Information given.
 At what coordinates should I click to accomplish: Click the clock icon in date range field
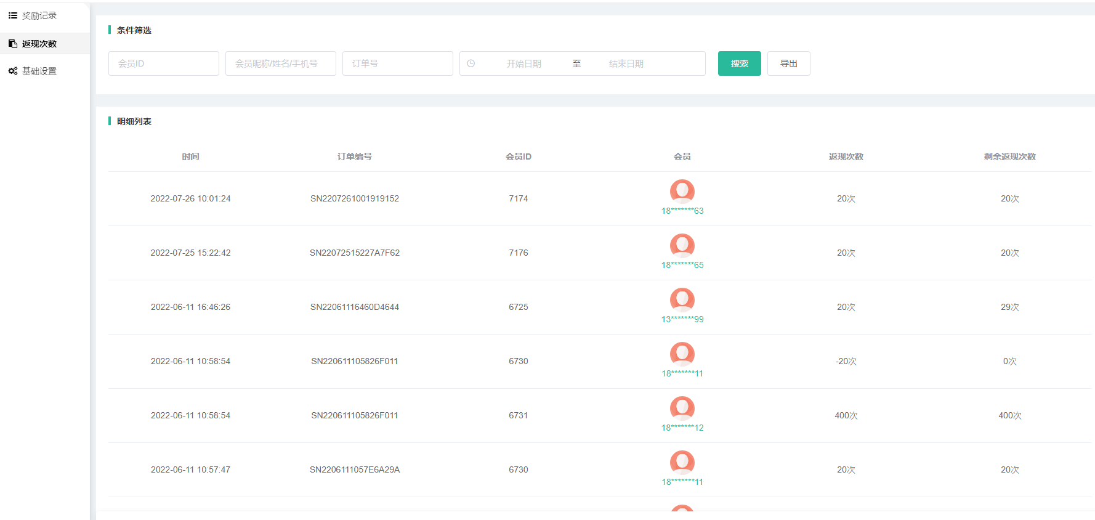pos(471,63)
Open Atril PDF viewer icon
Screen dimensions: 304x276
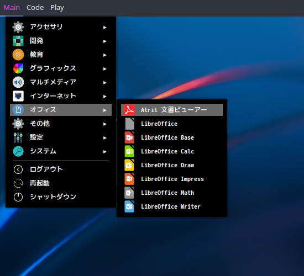click(x=129, y=110)
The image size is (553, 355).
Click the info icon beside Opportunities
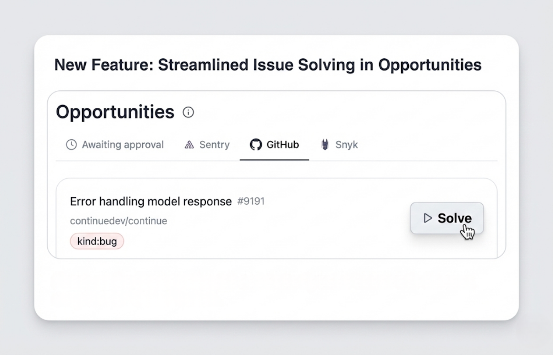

What you should do. None of the pictures belongs in the answer, but all the entries must be repeated exactly.

Task solution.
 At what coordinates should I click to accomplish: Click the clock icon in date range field
pos(471,63)
Open Atril PDF viewer icon
Screen dimensions: 304x276
click(x=129, y=110)
The image size is (553, 355).
Click the info icon beside Opportunities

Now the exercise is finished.